Are data scientist jobs competitive

What does a data scientist actually do?

As a data scientist, I am part of the dev team at and have turned my passion for data into a job. Most of my time, unsurprisingly, and like probably every data scientist, I spend most of my time processing data (data munging). Because as the saying goes: "Real world data is messy". Sounds unexciting and dry - but it isn't, the professional field of a data scientist is very varied.

Data science and data scientist are two terms that are heard more and more frequently in the IT industry today. Trends from job portals show that the search for data scientists is steadily increasing. And sometimes data science is even referred to as the “sexiest job of the 21st century”. But what do these two terms actually mean?

"Here’s a lot of data, what can you make from it?"

Corporate data has enormous potential and both the amount of data and its complexity are increasing. It is becoming increasingly clear to companies that they need to harness this potential in order to remain competitive. Because with every additional data source (keyword: social media platforms) the chances and possibilities of analyzing and using this data in the interest of your own business model increase. Data science is now more than just data analysis. In short: It includes all methods and approaches to gain useful insights from a huge amount of data by means of intelligent analysis.

Data science is a very interdisciplinary professional field and a data scientist therefore has a balanced mix of different skills and knowledge.

"The modern data scientist seems more like a unicorn than an actual individual"

I think data science describes quite well what data scientists actually do: a combination of programming, data analysis and problem solving. So should

  1. found the right questions and the appropriate data (application knowledge, database experience, data preparation),
  2. analyzes the data (mathematical, but above all statistical knowledge),
  3. Appropriate models applied (statistics, machine learning, data mining)
  4. and the knowledge gained from this is integrated into a product / productive system (programming knowledge, tool knowledge).

In addition, a data scientist should be able to think analytically and have communication and presentation skills. Because even non-technicians have to be brought on board and the knowledge can be communicated to the decision-makers.

"But what does a data scientist do all day?"

Search. Clean up. Processing. Aggregate. Interpret. Search. Ask. Questioning. Communicate. And then: analyze. Model. Evaluate. Questioning. Interpret. Question again. And finally: present findings.

Customer Profiling

But what exactly does it look like at In the last few months I have been working on customer profiling. Because is not only a portal for job seekers, but also a portal for companies, which of course means that the acquisition of new customers is of great importance. In the course of optimizing the acquisition of new customers, the following questions arose at, for example: How likely is it that a company will become a customer at And what does our typical customer look like?
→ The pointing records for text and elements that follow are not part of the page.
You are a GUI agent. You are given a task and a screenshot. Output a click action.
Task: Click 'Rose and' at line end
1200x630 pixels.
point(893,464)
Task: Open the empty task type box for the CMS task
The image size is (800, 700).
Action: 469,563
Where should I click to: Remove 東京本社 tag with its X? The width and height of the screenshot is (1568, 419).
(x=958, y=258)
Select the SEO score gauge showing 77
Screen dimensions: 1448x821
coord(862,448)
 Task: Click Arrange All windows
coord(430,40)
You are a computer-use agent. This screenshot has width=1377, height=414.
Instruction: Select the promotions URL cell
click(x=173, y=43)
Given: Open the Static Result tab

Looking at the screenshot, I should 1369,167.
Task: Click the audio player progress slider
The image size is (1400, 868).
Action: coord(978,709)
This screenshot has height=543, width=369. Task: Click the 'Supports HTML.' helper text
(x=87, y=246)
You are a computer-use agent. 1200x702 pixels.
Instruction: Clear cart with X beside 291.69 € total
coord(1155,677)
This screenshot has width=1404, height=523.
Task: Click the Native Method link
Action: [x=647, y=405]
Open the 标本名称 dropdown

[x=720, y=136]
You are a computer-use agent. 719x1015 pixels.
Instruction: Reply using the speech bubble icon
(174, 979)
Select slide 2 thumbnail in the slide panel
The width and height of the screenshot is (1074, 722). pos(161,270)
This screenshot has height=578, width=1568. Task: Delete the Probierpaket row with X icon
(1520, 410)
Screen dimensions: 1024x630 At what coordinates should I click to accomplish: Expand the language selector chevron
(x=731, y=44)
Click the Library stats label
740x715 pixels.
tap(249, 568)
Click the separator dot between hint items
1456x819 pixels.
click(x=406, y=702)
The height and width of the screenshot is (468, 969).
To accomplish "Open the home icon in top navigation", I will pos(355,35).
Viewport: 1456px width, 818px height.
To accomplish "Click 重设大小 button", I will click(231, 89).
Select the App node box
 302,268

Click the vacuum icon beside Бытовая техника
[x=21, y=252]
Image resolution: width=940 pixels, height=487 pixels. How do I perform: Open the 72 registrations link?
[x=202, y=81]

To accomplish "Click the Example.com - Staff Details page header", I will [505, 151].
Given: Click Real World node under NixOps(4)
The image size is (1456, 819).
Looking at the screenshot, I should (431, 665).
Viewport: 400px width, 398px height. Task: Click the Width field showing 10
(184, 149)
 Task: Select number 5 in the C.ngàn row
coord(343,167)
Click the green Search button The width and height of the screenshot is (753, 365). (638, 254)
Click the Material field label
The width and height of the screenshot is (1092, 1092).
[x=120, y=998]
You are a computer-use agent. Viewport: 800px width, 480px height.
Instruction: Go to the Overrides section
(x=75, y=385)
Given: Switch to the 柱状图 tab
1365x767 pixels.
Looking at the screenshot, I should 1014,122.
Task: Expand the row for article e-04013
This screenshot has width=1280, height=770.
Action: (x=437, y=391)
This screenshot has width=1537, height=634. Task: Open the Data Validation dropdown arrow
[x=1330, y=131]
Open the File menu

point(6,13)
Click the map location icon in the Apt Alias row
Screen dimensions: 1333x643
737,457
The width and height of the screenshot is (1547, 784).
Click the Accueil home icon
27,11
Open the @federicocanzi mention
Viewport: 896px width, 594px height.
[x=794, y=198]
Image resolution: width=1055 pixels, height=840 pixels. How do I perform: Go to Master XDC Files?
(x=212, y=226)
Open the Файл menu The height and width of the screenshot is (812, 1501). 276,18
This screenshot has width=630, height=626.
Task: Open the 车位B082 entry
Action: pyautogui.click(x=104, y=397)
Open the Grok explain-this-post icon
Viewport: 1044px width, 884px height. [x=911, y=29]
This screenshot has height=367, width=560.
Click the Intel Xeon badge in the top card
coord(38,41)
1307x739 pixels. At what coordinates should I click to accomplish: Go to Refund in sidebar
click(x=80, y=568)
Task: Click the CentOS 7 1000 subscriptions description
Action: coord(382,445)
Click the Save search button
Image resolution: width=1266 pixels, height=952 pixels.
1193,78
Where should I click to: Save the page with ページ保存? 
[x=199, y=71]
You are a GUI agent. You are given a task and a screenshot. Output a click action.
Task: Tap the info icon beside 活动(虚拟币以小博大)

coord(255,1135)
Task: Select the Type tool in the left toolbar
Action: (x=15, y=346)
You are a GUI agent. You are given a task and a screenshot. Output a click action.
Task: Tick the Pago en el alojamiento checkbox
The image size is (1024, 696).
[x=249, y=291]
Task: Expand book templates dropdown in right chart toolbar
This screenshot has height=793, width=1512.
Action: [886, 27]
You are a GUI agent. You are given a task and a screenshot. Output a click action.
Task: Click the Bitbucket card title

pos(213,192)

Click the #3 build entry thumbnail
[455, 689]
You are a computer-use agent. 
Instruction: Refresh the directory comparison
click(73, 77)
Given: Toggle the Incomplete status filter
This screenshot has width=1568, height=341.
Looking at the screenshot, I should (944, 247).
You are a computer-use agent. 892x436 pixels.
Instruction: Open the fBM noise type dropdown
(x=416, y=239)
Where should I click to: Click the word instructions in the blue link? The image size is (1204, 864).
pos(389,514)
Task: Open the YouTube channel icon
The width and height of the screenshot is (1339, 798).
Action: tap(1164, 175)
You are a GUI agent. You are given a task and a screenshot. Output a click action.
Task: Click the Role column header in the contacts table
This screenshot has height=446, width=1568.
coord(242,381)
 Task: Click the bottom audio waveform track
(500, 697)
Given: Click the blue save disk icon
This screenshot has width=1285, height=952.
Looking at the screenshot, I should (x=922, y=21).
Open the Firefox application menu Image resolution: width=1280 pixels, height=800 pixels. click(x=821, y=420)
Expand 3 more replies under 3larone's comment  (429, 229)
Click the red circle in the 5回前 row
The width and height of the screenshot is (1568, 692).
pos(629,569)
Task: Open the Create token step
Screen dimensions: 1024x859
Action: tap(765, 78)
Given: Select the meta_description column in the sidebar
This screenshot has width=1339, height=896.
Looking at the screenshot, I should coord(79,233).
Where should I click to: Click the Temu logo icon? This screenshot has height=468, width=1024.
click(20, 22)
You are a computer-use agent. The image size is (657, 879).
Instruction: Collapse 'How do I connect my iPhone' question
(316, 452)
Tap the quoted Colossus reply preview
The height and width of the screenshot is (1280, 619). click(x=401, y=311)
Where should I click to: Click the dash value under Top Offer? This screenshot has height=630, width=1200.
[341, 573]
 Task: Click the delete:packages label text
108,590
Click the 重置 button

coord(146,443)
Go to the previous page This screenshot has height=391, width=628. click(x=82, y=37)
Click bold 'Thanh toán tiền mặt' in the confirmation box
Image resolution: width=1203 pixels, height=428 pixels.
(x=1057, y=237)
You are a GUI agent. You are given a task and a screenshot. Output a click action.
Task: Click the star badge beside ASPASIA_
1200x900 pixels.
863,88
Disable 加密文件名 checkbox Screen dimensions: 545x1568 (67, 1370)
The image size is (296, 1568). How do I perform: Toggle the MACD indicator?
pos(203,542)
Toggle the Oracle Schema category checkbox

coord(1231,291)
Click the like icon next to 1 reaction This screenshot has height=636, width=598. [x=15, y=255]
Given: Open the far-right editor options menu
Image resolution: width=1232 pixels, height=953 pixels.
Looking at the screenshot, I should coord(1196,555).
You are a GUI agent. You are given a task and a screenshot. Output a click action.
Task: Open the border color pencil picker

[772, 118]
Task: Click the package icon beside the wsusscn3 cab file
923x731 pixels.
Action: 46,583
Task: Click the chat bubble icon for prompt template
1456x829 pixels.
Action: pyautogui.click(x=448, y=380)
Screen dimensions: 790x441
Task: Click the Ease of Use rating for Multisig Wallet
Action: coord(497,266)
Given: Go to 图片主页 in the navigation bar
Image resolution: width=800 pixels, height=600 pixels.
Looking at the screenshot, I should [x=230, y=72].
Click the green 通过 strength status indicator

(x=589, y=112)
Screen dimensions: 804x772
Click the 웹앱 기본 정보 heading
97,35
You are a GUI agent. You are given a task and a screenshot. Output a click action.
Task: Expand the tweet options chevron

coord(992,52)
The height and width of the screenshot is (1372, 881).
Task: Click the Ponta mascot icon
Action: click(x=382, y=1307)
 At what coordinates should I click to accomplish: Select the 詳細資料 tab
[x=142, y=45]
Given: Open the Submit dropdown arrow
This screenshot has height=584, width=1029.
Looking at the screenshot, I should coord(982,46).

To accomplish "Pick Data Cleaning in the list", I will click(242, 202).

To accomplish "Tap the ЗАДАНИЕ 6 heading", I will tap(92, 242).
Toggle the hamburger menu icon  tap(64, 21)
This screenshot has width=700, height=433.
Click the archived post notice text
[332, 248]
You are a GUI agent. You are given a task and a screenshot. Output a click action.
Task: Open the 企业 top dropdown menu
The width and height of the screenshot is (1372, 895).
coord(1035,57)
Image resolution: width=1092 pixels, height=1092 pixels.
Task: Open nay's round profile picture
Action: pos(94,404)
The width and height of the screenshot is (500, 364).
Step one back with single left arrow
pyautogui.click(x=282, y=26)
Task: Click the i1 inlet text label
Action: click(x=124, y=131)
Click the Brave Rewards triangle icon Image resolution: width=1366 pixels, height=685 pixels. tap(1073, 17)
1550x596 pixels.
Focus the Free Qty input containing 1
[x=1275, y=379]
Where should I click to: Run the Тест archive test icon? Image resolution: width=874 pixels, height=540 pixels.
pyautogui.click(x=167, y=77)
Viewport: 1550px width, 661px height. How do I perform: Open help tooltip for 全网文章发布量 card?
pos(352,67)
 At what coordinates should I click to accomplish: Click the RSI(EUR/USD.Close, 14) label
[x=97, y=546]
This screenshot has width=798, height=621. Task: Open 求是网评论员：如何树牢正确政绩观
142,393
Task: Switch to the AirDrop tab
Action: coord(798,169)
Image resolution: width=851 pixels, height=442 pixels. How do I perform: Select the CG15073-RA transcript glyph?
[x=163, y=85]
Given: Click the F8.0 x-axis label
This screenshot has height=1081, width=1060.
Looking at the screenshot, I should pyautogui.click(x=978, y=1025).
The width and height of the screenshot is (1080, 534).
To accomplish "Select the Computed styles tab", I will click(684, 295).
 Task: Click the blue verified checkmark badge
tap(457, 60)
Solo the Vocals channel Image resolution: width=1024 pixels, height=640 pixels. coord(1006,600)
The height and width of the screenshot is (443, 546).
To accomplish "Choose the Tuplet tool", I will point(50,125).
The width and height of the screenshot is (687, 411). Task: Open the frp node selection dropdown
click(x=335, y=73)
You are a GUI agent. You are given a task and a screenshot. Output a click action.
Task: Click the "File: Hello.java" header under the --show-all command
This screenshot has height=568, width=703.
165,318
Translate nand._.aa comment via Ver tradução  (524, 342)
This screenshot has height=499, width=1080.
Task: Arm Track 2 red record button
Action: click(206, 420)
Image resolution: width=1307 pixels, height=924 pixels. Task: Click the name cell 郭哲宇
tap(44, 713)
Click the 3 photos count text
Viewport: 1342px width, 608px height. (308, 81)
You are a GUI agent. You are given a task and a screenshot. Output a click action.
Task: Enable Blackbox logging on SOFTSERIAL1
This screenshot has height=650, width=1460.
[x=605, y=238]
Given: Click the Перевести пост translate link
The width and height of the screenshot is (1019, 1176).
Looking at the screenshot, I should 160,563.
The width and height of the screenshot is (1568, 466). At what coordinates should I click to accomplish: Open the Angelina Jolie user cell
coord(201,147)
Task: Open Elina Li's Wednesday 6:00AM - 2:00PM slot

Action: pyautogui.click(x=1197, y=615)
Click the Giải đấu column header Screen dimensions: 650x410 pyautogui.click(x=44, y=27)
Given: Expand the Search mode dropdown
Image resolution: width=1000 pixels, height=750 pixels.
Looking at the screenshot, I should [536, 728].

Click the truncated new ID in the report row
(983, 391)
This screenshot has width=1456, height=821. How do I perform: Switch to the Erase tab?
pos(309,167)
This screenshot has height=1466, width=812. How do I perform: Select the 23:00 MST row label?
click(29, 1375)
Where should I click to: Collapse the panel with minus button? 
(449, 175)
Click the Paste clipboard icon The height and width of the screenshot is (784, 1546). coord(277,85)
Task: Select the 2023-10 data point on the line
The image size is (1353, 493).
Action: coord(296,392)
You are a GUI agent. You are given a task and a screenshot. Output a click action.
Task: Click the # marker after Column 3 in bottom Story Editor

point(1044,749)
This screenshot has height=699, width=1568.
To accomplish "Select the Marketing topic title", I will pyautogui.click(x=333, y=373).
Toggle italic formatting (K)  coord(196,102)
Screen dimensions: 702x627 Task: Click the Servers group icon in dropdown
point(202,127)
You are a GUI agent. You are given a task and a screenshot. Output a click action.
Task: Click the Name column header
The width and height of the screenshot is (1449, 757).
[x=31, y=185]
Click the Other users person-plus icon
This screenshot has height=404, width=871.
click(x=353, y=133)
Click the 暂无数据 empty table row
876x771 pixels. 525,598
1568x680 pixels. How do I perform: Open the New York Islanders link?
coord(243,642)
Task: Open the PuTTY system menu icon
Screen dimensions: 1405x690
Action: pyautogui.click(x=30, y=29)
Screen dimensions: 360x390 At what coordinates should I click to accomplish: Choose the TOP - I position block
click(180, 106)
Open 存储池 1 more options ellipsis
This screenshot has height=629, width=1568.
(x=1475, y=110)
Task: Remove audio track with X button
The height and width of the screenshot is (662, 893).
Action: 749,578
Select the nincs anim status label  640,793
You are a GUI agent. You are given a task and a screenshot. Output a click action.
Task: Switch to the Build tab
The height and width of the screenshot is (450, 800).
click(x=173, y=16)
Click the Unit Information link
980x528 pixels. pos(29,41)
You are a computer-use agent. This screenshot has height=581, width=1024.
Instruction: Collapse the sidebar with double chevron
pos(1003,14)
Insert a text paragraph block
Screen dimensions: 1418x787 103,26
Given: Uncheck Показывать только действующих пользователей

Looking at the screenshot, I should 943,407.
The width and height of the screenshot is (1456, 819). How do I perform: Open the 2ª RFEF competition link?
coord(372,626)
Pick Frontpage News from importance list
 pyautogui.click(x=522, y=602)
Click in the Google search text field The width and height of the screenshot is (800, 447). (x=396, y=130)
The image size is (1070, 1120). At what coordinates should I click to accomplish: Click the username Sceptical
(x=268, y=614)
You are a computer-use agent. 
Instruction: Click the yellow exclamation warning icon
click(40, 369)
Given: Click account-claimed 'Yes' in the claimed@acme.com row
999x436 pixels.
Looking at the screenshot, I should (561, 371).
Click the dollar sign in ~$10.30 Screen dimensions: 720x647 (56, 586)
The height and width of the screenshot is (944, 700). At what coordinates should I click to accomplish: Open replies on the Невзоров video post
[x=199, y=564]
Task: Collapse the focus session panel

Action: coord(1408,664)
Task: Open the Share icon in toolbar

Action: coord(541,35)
For the first time, such questions require so-called customer profiling or the creation of a customer signature. This signature is a snapshot of each customer, characterizes him and subsequently enables analysis. The creation of a signature is generally more difficult for companies that have not become customers in the past few years.

To create such a signature, a large number of transformation processes (compression of the data, standardization, cleansing) and interpretations are initially necessary. Compression of the data means that, for example, data is only analyzed in summary per quarter. The standardization also reduces the complexity of the data by assigning values ​​to defined categories. The interpretation of the data should show, among other things, where there is still potential for optimization in data preparation. For example, one checks whether there are still features that have a large number of different values ​​and one asks above all what exactly missing entries (so-called NULLs) mean in a specific feature.

Having both signatures, methods (including decision trees) can be used that reveal a pattern of company characteristics that are more likely to lead to new customer acquisition.

My career

In the course of my computer science studies at the JKU Linz, I became more and more interested in knowledge processing and therefore also completed my studies in the field of information extraction (obtaining information from natural language documents, such as CVs).

At the time, I found the scientific work and experimenting with new methods and approaches very exciting and therefore stayed at the university for almost eight years to further specialize in this subject area. Although the focus of my research remained on information extraction, data mining and data analysis, the focus was more and more on data quality. My dissertation was also located in this area.

So many years at university were very instructive and intensive, but I didn't want my knowledge to always end in prototypes, I also wanted to see it implemented in a product. So I submitted an unsolicited application to and lo and behold - now I can work with a lot of real data.

If you would also like to know whether you would be a data scientist and what type you would embody, you can take a look at the current SAS study "The Data Scientist: Types, Talents, Trends ...".